Aretha Franklin Speaks Out on Telluride Injunction: ‘Justice, Respect’ Prevails

Singer responds to court ruling on “Amazing Grace” documentary screening at Colorado film festival

Aretha Franklin says she’s getting her R-E-S-P-E-C-T from the court, after a federal judge blocked The Telluride Film Festival screening of a documentary about a 1972 concert without the singer’s consent.

In a statement issued Saturday Franklin said: “Justice, respect and what is right prevailed and one’s right to own their own self-image.”

U.S. District Judge John L. Kane issued an order in Denver about three hours before the Friday night screening of “Amazing Grace.”

Earlier on Friday, the R&B singer had filed a lawsuit against the festival for emergency injunctive relief to stop scheduled screenings of the documentary, the first of which was slated for Friday at 7:30 p.m. local time.

Festival organizers have not returned TheWrap’s request for comment.

According to the lawsuit, the documentary film — about the recording of Franklin’s live double album of the same name — consists mostly of footage from the singer’s 1972 concert performance at the New Missionary Baptist Church in Los Angeles, California, shot by director Sydney Pollack. However, Franklin claims she never granted permission to use the footage in “any commercial context, and has not authorized the public release of the footage.”

The film’s producer, former record producer and current UCLA lecturer Alan Elliott, told the Los Angeles Times last month that Pollack “wanted me to finish the film after he died.”

Elliott pursued rights to the footage, which were granted by Warner Bros.
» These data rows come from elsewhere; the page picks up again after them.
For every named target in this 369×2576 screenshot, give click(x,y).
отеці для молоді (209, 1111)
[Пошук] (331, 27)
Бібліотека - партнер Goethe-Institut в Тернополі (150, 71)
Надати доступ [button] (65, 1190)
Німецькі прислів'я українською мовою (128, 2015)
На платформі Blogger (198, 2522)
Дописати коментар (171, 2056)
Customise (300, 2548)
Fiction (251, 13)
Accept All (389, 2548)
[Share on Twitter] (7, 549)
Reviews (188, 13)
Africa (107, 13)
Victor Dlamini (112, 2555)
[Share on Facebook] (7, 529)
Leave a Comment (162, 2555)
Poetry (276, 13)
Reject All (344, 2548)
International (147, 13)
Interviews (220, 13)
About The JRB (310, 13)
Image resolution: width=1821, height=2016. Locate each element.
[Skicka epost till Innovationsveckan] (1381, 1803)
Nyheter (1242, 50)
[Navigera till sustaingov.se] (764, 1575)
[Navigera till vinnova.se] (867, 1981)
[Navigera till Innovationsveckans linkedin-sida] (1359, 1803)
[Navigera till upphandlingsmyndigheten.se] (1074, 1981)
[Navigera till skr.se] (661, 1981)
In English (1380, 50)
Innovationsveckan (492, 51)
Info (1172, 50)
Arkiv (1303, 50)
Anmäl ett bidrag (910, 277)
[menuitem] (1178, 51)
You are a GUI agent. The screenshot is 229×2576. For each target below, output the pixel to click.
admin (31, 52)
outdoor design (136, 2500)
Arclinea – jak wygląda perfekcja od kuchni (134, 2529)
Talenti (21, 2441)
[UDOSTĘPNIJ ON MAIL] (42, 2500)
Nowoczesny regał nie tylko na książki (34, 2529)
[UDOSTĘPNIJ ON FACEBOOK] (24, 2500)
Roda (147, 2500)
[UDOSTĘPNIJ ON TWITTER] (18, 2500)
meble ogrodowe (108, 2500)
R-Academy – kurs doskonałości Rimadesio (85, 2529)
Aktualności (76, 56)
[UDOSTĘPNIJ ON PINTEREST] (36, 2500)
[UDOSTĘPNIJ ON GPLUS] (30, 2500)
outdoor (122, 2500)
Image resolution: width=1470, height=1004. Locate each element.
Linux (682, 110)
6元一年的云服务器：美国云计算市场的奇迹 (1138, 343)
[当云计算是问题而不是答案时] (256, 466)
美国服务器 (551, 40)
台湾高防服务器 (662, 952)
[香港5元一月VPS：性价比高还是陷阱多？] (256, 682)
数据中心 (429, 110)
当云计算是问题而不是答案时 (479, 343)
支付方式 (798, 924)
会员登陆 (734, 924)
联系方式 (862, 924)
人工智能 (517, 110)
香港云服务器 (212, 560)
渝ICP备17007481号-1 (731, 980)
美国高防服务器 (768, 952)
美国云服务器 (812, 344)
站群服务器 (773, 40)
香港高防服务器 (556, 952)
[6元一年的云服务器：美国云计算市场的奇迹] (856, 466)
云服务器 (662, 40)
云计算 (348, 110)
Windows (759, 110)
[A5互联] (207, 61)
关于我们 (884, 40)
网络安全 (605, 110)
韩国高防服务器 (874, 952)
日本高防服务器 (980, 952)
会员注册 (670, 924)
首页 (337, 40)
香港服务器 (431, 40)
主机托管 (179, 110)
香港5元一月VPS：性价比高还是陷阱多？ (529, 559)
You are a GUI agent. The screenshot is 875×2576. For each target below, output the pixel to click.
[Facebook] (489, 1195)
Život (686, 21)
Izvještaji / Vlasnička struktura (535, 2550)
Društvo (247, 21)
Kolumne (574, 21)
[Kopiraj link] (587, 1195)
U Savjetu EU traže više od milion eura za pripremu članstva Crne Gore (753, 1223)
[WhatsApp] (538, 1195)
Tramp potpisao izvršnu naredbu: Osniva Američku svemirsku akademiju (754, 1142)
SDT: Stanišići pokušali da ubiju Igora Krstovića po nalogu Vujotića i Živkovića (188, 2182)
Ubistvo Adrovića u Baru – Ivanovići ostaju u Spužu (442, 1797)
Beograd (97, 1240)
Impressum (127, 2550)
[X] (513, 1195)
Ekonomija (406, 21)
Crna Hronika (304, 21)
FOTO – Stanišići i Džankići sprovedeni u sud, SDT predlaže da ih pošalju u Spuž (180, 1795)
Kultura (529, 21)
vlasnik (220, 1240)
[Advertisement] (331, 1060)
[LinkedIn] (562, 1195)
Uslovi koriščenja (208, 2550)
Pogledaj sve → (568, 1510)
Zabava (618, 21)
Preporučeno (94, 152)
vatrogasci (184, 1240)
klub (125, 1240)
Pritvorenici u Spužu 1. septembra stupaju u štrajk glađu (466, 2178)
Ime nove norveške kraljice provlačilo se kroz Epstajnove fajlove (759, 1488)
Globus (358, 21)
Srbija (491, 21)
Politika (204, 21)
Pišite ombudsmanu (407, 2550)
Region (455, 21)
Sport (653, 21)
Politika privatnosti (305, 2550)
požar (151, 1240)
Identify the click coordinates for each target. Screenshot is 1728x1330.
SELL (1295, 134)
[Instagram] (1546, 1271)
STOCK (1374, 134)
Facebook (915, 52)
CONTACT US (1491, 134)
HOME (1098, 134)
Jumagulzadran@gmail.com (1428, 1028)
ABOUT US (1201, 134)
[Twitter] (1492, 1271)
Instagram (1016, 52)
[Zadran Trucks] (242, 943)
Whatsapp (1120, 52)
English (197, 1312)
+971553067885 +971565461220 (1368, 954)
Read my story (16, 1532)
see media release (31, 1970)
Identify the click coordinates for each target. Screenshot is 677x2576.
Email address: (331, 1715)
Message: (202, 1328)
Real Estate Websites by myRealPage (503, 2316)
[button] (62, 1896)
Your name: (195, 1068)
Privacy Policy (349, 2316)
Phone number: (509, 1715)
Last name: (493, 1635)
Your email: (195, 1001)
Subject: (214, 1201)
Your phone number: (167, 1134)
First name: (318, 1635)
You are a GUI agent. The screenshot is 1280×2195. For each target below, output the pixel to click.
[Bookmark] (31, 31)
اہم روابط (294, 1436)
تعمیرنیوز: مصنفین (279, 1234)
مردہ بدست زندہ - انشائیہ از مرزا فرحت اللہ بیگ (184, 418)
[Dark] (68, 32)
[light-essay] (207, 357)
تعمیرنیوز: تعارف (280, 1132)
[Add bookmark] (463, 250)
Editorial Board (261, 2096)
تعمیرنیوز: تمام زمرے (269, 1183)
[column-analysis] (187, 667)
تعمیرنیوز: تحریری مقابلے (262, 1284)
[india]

Music via quitclaim deed in 2008, conditional on Franklin’s express permission.

Franklin stated that she learned “Amazing Grace” would be screened in its full length at the film festival. The lawsuit claims that “allowing the film to be shown violates Ms. Franklin’s contractual rights, her intellectual property rights, her rights to use and control her name and likeness, and represents an invasion of her privacy.”

It also violated the federal anti-bootlegging statute.